** Opening PROVIDED DATA block **

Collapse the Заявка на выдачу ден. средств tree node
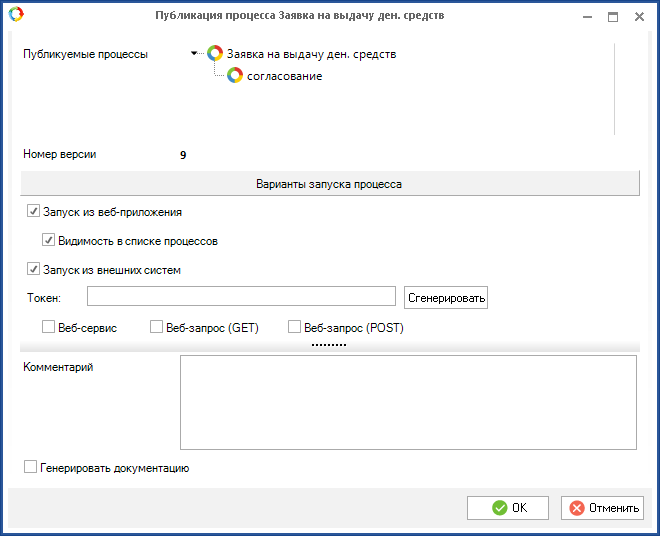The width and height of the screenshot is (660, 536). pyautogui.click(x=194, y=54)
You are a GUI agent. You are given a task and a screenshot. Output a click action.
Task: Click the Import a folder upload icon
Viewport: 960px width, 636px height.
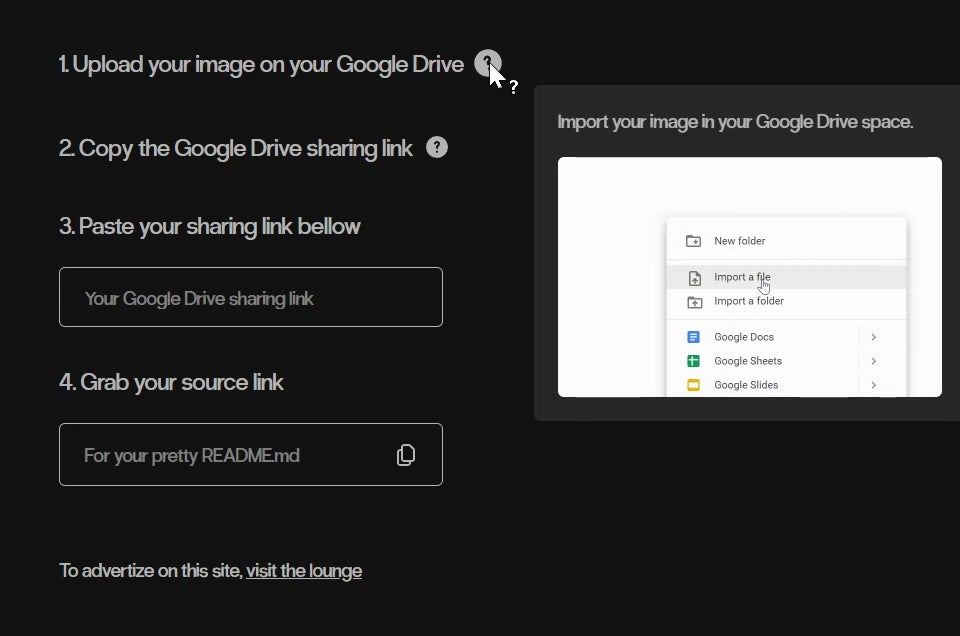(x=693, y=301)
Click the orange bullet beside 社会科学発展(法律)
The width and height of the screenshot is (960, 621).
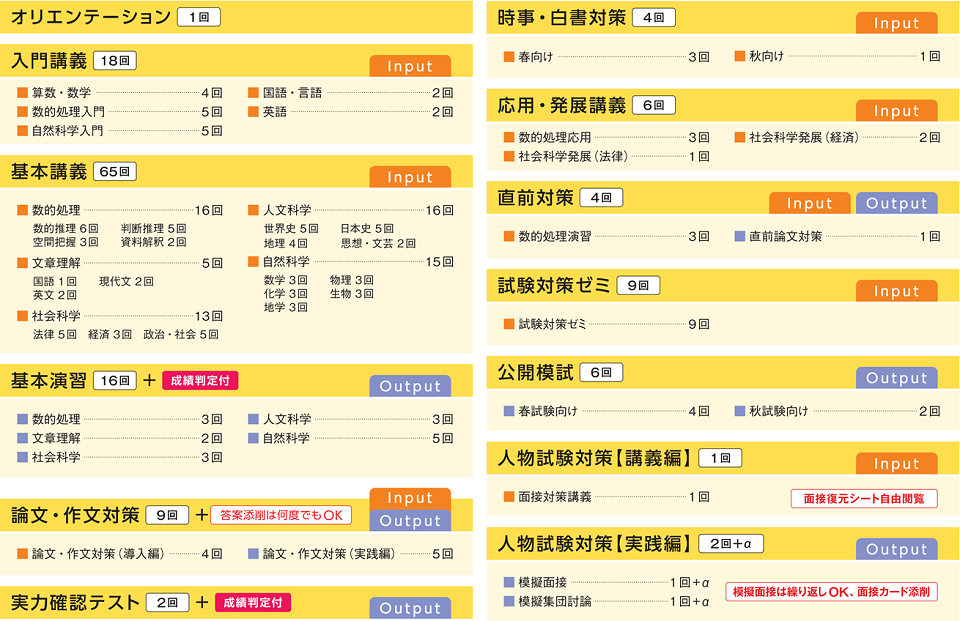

** Closing PROVIDED DATA block **

GOAL OF THE EXERCISE: Apart from the pictures, repeat the data above exactly.

RESPONSE:
Collapse the Заявка на выдачу ден. средств tree node
The width and height of the screenshot is (660, 536). pyautogui.click(x=194, y=54)
You are a GUI agent. You are given a task and a screenshot. Output a click action.
Task: Click the Import a folder upload icon
Viewport: 960px width, 636px height.
(x=693, y=301)
Click the orange bullet beside 社会科学発展(法律)
The width and height of the screenshot is (960, 621).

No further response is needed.